L'ICF si propone dunque di:

-fornire una base scientifica alla comprensione e allo studio della salute e degli stati ad essa correlati;

-stabilire un linguaggio comune;

-consentire il confronto tra i dati raccolti in diversi Paesi, in tempi diversi e da varie discipline;

-fornire uno schema sistematico di codici per i sistemi informativi internazionali;

Per effetto di ciò, si propone come:

-strumento statistico, e di raccolta dei dati (epidemiologici, semiologici, ecc.)

- strumento di ricerca;

-strumento clinico, per le azioni di assessment, trattamento, orientamento, valutazione, ecc.;

-strumento di politica sociale, per i sistemi previdenziali, assicurativi ecc.; -strumento educativo, a sostegno della progettazione e dell'azione educativa (Crispiani e Giaconi, 2009, p.71)

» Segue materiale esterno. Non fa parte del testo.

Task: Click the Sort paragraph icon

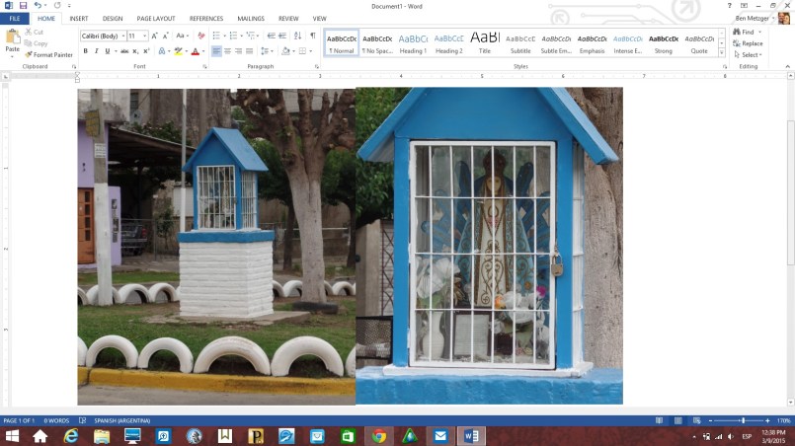Action: pos(298,36)
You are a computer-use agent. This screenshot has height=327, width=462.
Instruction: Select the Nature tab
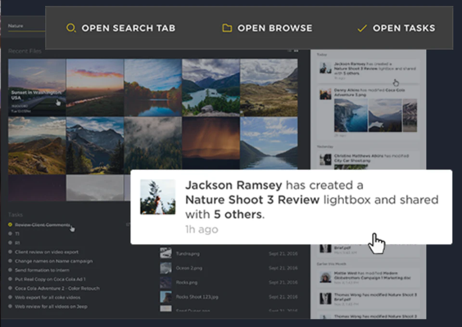(x=15, y=26)
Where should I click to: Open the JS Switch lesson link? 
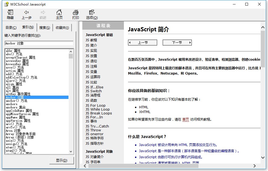tap(93, 91)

Si presuppone, in sostanza, che dal momento dell'elaborazione dell'ICF 'la valutazione di uno stato di salute non si potrà più effettuare ignorando i complessi rapporti esistenti tra corpo, mente, ambiente, contesti e cultura' (Ianes, 2004).

Negli anni successivi alla sua pubblicazione sono emerse difficoltà di applicabilità alle caratteristiche dei soggetti in età evolutiva, come effetto del fatto che le conseguenze di un deficit in questa fase della vita sono diverse da quelle che si producono nell'adulto. Si è perciò resa necessaria l'elaborazione della versione per bambini ed adolescenti, denominata ICF-CY (traduzione italiana del 2007), in cui viene dato maggiore spazio all'attività del gioco, inteso sia nella sua versione educativa che come veicolo primario

di apprendimento. In considerazione del fatto che l'attività ludica ha luogo in diversi contesti nella vita di un bambino o adolescente, è parte permeante delle dinamiche relazionali, anche con il ricorso a oggetti e tecnologie, questa voce viene inserita anche nella descrizione dei Fattori Ambientali.

Le critiche principali mosse al paradigma dell'ICF provengono dagli studiosi francesi, che danno voce alle persone disabili che chiedono di 'essere conosciute non solo come

bios, come produttori integrati o da integrare- per cui il paradigma è fondamentale- ma

anche di essere ri-conosciute come soggetti protagonisti d'azione e di relazione. Inoltre, muovendosi all'interno di un universo di impronta comportamentista, questo modello tenderebbe a lasciare in ombra alcune dimensioni personali essenziali quali desideri,

aspirazioni, aspettative, progetti ma anche 'fantasmi' quali frustrazioni, invidia, rancore: in poche battute, il campo dell'interiorità, dello psichismo' (Stiker, cit. in

Pavone, 2010, p.77). E' la stessa Pavone a fornire una risposta a queste osservazioni, con la replica che, sebbene fattori personali quali forma fisica, stile di vita, abitudini, educazione ricevuta, esperienza ecc.. non sono esplicitati nell'ICF a causa della grande variabilità sociale e culturale a questi associata, essi sono comunque tenuti in grande considerazione all'interno dei Fattori Contestuali, come 'pagina bianca' che deve essere responsabilmente scritta dagli estensori (Pavone, 2010) e quindi, coerentemente con quanto riportato nello stesso documento, riconoscendo che 'possono giocare un ruolo nella disabilità a qualunque livello' e in questo senso fornire un 'contributo che può influire sull'esito di vari interventi' (OMS, 2002, p. 14 e 21).